In der Zeit, als das Land noch weithin mit Wild bedeckt war und als die Bewohner noch den Göttern Opfer darbrachten, wohnte in der Steingrotte bei Schwarzfeld eine weise Frau, weißhaarig und betagt. Schon vielen Ratsuchenden hatte sie den rechten Weg gewiesen, und so war sie hoch geachtet. Als nun christliche Missionare ins Land kamen und den alten Götterglauben ins Wanken brachten, hatten sie am Südharz zuerst wenig Erfolg, denn die Leute hörten lieber auf die Worte der weisen Frau als auf die Reden der fremden Männer.

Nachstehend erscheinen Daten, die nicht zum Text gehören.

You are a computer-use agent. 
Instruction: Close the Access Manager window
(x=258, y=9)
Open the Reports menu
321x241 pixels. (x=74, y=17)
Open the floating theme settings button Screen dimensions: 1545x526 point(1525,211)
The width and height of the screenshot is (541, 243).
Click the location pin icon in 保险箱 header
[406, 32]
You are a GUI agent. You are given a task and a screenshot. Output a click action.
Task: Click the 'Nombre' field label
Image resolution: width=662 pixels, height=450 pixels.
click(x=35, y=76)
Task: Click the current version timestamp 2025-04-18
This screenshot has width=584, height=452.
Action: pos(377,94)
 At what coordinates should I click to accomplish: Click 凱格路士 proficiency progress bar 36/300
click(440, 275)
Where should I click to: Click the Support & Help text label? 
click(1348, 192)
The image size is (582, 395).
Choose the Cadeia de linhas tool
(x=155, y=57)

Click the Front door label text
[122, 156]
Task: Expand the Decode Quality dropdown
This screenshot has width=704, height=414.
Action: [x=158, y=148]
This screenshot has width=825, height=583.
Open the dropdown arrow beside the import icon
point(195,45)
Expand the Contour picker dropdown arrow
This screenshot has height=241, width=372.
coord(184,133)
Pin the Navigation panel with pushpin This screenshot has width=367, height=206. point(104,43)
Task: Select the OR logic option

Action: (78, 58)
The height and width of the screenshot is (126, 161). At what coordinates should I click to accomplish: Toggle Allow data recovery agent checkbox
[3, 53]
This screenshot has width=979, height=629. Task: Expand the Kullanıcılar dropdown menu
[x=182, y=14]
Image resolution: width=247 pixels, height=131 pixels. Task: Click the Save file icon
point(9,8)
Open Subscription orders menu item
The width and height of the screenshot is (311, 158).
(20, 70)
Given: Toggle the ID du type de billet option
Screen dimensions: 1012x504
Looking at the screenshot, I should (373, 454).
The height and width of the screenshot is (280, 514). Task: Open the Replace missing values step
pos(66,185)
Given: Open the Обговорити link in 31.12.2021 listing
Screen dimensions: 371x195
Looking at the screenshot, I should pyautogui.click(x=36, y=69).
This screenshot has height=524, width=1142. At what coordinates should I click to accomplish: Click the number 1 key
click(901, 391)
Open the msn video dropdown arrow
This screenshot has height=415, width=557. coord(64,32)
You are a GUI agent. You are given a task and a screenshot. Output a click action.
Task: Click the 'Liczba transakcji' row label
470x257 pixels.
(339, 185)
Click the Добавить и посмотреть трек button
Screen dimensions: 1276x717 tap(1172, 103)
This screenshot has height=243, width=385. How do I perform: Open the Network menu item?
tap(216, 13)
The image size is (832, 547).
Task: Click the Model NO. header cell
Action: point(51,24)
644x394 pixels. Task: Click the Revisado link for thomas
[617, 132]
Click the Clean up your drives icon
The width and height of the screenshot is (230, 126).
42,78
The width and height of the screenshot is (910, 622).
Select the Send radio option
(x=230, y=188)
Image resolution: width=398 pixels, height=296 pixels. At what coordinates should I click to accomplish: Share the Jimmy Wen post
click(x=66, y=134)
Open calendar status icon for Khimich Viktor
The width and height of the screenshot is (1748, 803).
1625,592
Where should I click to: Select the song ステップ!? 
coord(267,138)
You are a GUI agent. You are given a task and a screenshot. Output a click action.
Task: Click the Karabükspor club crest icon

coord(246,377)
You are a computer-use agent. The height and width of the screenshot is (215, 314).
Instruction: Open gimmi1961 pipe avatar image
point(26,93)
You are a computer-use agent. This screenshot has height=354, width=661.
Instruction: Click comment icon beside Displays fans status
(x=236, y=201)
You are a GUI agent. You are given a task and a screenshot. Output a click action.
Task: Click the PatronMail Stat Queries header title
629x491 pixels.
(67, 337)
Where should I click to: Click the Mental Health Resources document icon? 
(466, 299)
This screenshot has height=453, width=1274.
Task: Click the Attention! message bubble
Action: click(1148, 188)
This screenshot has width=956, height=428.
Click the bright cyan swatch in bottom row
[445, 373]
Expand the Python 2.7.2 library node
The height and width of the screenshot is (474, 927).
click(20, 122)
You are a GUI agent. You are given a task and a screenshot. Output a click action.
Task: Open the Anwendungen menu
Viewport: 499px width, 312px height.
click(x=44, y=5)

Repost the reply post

Eines Tages erschienen bewaffnete Krieger des Franken-Königs, die den Auftrag hatten die Hexe, wie sie sagten, zu fangen und fortzuführen. Schon standen sie an dem Fuße des Hügels auf dem die Grotte liegt, und sahen die Alte oben, auf ihren Stock gestützt, stehen. Da kam aus dem Harzwald ein seltsames Tier, groß wie ein Hirsch, aber nur mit einem Horn mitten auf der Stirn. Das kniete vor der Alten nieder, ließ sie aufsitzen und lief mit ihr davon.
Die Krieger nahmen sofort die Verfolgung auf, und der Anführer, ein Mönch in schwarzer Kutte, trieb sie zu größter Eile an. Trotzdem kamen die Gepanzerten in dem wilden Unterholze nur langsam vorwärts. Der Mönch war ihnen weit voraus, sodass er die Flüchtenden immer in Sicht behielt. Die Alte murmelte dunkle Zaubersprüche während das Einhorn mit großen Schritten fast feierlich einherschritt. Schon war der Mönch ihr näher gekommen, da tat sich unter ihm die Erde auf, und er stürzte tief hinab. Als die Krieger nach der Stelle kamen, gähnte ein großes breites Loch in dem Erdboden, aber kein Laut drang heraus.